55.              It is also convenient to deal with Mr Redfern’s yet broader point, advanced more in cross-examination than at the end of the trial, that I should draw general inferences adverse to the Defendant flowing from its poor safety record, the number of fires, the inherent risk and the dryness of the work environment. Mr Redfern submitted that this fire was reasonably foreseeable, and that issues of foreseeability and causation are, by their nature, intrinsically intertwined. I cannot accept this submission either. The Defendant does not dispute that the Claimants’ alleged losses are reasonably foreseeable. I do not accept that foreseeability and causation can be elided, or (to put the point slightly differently) that the degree of the Defendant’s fault is capable of being relevant to the issue of causation. These are, and remain, discrete concepts. However badly the Defendant may have behaved, the Claimants still have to prove their cases to the requisite standard, and their task is by no means attenuated or abbreviated by the extent or quantum of breach of duty. The instant case is wholly different from the situation analysed by Mann J in Gulati (at [91] of his judgment) where the scope of wrongdoing bore on the quantum of damages, and also differs from the context of Viscount Simonds’ dictum inNicholson v Atlas Steel Foundry & Engineering Co. Ltd [1957] 1 WLR 613, 618 (once breach is admitted, it requires “little further to establish a causal link”).

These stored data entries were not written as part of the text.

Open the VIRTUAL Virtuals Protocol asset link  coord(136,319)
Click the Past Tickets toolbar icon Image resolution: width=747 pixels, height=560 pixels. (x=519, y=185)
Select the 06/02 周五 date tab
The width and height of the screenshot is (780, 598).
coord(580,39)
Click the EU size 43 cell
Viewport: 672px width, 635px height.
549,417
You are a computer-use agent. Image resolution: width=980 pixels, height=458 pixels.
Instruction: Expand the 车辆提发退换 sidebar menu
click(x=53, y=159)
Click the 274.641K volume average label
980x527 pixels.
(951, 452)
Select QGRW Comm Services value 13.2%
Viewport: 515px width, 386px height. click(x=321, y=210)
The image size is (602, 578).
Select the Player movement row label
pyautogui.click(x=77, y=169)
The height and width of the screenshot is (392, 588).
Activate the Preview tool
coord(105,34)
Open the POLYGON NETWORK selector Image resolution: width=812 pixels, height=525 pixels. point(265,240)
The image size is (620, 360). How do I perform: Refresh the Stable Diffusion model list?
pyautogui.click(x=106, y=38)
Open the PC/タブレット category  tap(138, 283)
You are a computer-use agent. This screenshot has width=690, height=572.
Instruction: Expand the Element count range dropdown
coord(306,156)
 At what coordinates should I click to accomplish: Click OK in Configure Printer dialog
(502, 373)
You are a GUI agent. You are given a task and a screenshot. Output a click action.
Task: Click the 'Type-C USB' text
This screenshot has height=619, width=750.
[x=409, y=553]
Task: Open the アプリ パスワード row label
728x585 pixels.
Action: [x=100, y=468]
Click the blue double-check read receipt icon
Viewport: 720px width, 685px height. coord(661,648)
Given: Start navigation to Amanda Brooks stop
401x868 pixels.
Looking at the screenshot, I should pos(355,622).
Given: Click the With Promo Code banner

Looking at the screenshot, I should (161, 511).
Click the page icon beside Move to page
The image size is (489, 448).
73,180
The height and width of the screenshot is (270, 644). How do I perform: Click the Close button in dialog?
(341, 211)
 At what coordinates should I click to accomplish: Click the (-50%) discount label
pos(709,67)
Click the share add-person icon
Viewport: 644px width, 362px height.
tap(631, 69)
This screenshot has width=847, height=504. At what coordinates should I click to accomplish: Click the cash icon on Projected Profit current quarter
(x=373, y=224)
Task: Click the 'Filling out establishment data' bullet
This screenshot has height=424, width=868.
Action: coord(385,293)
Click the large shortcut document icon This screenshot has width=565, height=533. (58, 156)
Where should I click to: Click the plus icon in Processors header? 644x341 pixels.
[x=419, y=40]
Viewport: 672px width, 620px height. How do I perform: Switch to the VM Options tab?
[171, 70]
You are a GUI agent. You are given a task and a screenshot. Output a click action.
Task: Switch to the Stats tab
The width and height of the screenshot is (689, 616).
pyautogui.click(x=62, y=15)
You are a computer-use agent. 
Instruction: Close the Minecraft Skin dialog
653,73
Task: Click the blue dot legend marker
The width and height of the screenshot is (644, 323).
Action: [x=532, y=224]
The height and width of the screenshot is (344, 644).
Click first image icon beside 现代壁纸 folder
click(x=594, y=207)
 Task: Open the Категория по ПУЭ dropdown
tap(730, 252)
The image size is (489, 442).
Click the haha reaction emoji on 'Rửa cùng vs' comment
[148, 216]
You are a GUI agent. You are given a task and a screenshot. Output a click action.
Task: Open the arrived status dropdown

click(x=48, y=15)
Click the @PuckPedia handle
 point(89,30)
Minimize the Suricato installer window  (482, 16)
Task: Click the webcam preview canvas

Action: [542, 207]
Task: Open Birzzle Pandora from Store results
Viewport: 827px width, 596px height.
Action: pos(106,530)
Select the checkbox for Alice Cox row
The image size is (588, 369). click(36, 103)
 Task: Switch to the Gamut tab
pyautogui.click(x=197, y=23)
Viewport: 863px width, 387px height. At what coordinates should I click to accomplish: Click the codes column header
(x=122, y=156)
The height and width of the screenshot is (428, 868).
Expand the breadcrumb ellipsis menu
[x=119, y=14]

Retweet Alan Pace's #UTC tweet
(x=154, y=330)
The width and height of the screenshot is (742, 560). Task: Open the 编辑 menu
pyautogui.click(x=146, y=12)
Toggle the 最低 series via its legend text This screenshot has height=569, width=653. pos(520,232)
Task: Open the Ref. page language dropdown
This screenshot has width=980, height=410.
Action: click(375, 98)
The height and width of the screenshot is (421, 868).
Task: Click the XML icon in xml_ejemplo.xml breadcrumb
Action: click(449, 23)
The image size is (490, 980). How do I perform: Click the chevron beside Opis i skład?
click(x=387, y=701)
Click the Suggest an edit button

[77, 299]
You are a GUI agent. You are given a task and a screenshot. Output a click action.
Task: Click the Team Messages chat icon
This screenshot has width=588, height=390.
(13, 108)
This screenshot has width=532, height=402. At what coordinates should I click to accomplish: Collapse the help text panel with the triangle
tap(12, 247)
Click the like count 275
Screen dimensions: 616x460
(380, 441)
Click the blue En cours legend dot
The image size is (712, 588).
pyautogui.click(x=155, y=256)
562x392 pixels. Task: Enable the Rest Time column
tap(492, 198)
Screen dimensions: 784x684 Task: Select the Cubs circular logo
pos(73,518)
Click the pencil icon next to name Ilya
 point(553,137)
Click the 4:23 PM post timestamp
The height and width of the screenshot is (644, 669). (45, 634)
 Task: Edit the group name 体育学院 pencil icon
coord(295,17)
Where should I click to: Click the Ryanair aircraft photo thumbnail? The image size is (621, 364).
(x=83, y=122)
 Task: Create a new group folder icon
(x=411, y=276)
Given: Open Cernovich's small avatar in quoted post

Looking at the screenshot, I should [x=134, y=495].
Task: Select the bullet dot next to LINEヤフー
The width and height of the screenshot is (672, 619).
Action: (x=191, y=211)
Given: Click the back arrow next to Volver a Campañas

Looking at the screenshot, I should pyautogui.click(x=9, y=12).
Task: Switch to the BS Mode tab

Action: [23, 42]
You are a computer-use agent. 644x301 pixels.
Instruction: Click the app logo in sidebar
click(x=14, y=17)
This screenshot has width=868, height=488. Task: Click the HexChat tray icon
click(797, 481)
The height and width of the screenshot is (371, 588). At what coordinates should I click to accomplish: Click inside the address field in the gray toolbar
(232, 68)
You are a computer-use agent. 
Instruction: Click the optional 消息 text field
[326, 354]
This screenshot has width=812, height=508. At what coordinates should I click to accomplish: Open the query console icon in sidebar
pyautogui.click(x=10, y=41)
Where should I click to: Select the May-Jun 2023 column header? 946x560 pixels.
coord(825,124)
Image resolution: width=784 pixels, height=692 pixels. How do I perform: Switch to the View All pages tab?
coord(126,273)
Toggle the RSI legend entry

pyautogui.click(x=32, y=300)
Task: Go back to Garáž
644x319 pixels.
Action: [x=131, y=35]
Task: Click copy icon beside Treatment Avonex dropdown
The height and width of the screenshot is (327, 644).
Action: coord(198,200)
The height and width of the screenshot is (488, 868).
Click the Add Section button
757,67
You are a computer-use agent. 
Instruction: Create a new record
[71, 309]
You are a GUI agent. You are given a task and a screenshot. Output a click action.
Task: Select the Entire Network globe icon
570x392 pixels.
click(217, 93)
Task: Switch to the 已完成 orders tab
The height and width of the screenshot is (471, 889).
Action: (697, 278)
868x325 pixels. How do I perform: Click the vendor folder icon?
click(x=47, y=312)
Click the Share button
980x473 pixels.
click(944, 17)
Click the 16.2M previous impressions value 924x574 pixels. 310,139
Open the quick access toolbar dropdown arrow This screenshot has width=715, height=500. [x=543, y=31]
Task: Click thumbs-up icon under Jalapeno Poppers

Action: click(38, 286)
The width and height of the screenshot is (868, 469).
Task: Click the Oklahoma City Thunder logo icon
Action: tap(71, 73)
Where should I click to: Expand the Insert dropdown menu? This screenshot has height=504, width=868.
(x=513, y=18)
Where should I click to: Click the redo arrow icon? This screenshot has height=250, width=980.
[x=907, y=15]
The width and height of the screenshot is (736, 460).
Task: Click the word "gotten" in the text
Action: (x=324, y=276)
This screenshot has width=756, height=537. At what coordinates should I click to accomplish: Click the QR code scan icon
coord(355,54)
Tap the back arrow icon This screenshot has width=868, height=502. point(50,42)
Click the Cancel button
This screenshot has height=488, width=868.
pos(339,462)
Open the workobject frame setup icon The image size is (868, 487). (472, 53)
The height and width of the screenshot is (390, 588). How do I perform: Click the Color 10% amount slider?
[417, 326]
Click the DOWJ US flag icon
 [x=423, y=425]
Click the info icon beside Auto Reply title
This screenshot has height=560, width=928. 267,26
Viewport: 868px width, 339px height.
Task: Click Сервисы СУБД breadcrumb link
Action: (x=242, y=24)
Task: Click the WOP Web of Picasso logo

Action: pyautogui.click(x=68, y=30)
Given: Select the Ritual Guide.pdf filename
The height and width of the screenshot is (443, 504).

56.              Mr Redfern advanced a separate submission on the drawing of adverse inferences based on a case extremely familiar to him, Wisniewski v Central Manchester HA [1998] PIQR 324, 340. He submitted that I should draw inferences adverse to the Defendant flowing from its failure to call relevant witnesses, namely Mr Sharkey and Mr Mitchell. I cannot conclude that these men could have given me no relevant evidence, but I do conclude that their evidence could not have assisted me significantly. Mr Mitchell could have spoken to the capacity of the bunkers, but this issue is no longer in dispute, pace Dr Mitcheson’s arithmetical error in this second report. As I have already said, Mr Sharkey could not improve on Mr Pybis’ evidence, particularly in circumstances where the shift managers’ logs are no longer available.”